### [Do this]
Can you lay out the listing lines as a JSON list of strings, one per line with blank lines dropped, starting with the line containing "This screenshot has width=1040, height=500." and going on through the line containing "pyautogui.click(x=19, y=364)"?

### [Supplied data]
+ + + + + + +

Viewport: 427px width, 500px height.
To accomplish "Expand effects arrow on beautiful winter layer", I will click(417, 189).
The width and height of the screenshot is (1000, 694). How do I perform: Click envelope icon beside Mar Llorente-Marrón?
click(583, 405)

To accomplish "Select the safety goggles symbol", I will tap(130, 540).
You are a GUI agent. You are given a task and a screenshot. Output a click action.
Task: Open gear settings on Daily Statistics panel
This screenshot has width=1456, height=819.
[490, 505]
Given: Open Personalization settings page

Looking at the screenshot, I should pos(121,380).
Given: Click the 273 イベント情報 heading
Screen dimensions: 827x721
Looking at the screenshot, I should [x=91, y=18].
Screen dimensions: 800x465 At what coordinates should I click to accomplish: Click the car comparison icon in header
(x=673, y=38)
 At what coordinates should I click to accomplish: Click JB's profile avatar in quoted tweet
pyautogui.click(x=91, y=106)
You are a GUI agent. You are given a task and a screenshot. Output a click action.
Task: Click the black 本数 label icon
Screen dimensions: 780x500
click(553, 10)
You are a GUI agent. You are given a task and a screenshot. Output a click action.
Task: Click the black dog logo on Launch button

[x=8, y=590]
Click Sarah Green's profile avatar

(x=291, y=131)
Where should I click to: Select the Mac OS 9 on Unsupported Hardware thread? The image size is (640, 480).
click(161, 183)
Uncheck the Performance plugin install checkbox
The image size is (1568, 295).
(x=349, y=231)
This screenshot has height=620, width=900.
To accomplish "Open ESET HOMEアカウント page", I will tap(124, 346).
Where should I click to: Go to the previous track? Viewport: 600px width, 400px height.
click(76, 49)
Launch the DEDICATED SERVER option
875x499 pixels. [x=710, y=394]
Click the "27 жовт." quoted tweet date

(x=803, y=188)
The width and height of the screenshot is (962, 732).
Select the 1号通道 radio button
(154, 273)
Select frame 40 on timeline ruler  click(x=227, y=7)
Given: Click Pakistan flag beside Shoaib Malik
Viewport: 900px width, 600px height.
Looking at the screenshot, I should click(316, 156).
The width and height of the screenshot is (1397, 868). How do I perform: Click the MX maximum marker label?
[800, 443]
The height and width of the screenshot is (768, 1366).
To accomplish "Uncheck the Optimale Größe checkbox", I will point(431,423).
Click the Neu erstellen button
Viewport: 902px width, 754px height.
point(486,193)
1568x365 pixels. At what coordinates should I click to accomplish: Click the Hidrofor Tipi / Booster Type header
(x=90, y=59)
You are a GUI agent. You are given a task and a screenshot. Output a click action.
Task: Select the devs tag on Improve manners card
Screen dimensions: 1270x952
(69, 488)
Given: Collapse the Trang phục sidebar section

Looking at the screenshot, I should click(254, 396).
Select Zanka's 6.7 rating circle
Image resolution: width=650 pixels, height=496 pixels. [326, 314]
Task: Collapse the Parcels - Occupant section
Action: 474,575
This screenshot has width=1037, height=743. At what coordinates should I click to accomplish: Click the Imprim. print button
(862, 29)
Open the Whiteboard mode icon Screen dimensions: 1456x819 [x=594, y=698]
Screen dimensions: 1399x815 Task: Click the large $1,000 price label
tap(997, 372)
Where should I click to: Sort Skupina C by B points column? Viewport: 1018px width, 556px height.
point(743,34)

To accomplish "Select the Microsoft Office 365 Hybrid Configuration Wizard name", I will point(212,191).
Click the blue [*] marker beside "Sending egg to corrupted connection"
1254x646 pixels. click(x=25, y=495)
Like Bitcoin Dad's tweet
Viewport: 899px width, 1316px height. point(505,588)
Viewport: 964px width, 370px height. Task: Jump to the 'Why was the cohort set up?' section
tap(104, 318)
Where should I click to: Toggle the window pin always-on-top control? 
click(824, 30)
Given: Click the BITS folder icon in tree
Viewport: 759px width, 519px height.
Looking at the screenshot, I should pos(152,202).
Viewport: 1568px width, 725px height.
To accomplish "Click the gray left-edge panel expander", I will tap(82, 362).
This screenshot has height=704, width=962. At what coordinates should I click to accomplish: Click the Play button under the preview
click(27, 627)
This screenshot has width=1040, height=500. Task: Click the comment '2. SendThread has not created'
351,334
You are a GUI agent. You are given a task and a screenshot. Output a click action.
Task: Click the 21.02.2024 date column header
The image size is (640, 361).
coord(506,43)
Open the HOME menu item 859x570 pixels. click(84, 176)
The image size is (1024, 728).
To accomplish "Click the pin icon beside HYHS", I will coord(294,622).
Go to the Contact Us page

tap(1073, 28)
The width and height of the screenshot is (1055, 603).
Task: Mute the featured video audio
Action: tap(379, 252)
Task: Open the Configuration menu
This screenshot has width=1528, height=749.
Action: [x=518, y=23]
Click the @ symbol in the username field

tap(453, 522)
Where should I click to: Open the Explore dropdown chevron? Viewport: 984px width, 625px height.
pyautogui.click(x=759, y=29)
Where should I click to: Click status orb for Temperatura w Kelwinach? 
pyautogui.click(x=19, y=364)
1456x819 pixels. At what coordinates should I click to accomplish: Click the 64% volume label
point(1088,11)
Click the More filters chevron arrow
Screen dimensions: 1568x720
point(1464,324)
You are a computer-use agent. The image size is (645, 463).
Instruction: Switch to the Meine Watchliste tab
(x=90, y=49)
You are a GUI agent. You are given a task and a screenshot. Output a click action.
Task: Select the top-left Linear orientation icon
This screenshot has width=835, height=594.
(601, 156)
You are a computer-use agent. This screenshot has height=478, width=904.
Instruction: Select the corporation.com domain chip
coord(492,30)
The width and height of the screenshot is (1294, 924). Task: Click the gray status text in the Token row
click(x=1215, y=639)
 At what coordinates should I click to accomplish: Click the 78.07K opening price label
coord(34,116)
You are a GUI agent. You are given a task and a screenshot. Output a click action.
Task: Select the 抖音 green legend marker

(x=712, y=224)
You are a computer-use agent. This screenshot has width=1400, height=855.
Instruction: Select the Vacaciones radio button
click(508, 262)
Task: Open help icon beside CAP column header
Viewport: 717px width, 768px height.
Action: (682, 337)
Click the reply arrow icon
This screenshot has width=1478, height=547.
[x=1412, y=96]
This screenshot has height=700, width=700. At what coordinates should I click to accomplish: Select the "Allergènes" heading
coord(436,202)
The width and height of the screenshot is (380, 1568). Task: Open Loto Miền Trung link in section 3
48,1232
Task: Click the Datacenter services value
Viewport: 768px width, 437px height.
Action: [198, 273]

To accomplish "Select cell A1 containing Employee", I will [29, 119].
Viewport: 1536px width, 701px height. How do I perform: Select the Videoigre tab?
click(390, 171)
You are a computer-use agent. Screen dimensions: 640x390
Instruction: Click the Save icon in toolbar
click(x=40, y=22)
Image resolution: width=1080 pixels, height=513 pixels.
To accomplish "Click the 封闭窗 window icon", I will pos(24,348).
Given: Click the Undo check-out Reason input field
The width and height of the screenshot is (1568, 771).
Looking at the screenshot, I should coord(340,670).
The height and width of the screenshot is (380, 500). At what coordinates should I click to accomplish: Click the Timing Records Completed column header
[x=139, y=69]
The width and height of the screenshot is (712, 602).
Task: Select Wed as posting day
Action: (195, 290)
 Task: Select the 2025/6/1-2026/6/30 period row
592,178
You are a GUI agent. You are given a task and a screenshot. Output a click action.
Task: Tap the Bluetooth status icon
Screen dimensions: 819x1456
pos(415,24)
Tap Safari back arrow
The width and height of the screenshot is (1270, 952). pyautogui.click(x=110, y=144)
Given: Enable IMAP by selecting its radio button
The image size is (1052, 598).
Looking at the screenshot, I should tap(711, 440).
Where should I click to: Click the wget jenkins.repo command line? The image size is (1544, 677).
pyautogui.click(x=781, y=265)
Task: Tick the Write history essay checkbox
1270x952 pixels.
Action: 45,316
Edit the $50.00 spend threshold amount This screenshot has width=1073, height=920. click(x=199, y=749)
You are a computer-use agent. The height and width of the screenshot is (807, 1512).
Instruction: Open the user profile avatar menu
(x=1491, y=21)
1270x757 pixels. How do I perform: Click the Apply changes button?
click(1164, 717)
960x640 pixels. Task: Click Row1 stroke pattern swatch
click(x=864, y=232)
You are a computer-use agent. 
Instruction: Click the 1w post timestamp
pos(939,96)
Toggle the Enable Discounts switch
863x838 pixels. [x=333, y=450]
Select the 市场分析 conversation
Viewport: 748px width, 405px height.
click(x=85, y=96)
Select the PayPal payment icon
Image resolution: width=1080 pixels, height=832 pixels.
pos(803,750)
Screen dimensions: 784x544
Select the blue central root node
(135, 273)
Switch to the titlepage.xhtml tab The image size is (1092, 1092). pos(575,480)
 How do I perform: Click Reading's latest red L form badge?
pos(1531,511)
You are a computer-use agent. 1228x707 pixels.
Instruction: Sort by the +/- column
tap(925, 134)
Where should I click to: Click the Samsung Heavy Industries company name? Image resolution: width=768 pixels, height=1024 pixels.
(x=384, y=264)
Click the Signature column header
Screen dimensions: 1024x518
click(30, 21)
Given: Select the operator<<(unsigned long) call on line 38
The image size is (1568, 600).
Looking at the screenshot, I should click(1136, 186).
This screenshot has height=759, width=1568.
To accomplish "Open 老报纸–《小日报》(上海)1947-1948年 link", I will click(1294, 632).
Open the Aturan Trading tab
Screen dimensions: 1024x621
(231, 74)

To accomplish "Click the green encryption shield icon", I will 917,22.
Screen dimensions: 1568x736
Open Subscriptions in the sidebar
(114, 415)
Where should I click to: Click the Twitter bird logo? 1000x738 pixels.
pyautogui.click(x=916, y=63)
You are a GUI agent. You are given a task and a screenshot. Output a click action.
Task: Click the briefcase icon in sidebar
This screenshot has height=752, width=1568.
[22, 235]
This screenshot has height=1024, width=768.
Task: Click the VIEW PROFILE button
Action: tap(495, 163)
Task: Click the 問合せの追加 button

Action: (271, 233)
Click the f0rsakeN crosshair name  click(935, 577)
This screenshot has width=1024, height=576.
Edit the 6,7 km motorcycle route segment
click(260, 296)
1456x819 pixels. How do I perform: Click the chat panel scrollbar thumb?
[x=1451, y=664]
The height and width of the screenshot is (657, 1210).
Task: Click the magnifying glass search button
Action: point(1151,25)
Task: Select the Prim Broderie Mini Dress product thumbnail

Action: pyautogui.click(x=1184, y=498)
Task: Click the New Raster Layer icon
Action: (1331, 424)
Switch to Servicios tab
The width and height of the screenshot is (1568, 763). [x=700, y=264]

+ + + + + + +

### [Right answer]
[
  "This screenshot has width=1040, height=500. Task: Click the comment '2. SendThread has not created'",
  "351,334",
  "You are a GUI agent. You are given a task and a screenshot. Output a click action.",
  "Task: Click the 21.02.2024 date column header",
  "The image size is (640, 361).",
  "coord(506,43)",
  "Open the HOME menu item 859x570 pixels. click(84, 176)",
  "The image size is (1024, 728).",
  "To accomplish \"Click the pin icon beside HYHS\", I will coord(294,622).",
  "Go to the Contact Us page",
  "tap(1073, 28)",
  "The width and height of the screenshot is (1055, 603).",
  "Task: Mute the featured video audio",
  "Action: tap(379, 252)",
  "Task: Open the Configuration menu",
  "This screenshot has width=1528, height=749.",
  "Action: [x=518, y=23]",
  "Click the @ symbol in the username field",
  "tap(453, 522)",
  "Where should I click to: Open the Explore dropdown chevron? Viewport: 984px width, 625px height.",
  "pyautogui.click(x=759, y=29)",
  "Where should I click to: Click status orb for Temperatura w Kelwinach? ",
  "pyautogui.click(x=19, y=364)"
]